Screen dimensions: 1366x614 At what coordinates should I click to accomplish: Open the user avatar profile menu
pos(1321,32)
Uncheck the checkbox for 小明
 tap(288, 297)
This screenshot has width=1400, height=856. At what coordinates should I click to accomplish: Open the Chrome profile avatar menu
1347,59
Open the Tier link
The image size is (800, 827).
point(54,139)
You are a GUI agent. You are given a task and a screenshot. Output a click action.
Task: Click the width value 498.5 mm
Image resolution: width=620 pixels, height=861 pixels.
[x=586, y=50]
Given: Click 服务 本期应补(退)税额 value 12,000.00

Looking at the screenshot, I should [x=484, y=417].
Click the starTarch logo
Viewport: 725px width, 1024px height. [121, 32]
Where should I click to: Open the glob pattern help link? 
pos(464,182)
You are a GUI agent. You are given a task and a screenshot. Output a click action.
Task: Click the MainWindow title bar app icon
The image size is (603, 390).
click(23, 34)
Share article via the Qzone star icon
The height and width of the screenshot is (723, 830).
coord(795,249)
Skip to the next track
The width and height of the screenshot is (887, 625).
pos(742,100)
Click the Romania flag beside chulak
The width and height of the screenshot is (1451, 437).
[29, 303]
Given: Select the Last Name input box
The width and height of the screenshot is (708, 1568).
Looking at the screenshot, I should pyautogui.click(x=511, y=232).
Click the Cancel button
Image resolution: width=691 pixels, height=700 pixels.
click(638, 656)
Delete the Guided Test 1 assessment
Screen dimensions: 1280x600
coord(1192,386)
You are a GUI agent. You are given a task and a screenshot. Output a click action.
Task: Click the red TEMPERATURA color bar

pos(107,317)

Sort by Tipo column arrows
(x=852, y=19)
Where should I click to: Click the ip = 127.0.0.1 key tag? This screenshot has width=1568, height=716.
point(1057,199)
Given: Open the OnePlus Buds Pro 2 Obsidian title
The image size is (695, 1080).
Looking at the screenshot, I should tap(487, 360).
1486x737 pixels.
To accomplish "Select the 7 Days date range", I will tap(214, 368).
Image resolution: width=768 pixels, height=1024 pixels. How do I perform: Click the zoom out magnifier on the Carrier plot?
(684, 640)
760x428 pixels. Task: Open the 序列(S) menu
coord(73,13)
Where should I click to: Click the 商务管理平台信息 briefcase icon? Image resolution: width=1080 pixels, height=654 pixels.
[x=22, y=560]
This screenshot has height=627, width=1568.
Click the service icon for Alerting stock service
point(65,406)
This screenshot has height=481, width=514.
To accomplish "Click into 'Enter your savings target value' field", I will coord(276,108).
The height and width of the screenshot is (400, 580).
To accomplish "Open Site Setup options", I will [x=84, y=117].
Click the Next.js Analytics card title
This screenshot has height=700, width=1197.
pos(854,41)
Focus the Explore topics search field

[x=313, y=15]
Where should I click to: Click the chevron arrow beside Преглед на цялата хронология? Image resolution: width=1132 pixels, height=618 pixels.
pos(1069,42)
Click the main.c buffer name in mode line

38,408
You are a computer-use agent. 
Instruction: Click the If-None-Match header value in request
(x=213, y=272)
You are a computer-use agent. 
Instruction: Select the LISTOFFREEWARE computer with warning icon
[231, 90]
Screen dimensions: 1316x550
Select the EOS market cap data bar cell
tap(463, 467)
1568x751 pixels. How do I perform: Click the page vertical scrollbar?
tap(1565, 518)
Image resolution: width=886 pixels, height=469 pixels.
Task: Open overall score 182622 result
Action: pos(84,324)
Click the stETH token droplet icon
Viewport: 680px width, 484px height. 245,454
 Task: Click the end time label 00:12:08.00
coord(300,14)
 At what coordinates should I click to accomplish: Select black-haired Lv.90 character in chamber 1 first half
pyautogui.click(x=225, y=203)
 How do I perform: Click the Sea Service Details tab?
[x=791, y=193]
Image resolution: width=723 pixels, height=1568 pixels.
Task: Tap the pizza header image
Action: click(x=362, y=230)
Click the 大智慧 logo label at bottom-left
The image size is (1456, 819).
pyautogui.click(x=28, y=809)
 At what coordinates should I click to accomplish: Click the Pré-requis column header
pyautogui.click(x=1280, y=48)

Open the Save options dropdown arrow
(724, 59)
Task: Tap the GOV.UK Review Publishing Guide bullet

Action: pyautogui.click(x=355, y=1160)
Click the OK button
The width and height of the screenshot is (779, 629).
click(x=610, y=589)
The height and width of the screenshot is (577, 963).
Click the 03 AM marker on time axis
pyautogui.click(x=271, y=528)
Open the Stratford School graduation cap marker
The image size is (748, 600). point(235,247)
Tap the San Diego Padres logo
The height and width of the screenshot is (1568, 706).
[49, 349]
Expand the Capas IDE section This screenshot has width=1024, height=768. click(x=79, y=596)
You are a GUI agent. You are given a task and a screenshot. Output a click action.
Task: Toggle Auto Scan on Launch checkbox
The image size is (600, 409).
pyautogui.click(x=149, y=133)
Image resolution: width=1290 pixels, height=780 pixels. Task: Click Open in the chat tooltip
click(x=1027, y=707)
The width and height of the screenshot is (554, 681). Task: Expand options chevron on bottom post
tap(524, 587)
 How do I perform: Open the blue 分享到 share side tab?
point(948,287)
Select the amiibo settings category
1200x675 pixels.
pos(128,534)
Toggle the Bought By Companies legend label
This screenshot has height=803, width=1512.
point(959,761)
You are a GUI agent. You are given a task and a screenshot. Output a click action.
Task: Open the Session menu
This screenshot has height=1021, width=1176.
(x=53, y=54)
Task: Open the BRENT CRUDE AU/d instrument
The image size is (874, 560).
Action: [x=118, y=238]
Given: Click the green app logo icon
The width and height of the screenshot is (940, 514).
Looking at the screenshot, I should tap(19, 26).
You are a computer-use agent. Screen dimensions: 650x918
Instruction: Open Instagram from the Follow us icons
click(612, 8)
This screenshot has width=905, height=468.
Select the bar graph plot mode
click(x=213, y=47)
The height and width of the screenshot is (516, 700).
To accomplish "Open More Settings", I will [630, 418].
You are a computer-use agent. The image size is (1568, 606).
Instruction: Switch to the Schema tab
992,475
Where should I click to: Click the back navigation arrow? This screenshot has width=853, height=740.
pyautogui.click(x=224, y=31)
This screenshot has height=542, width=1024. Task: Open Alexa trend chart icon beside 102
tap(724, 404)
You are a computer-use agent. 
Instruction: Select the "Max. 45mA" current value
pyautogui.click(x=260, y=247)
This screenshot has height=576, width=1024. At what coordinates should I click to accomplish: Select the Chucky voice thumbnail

About this exercise:
For the material above, count the lines where the string "Toggle" appears and reply with the count only.

Your response:
2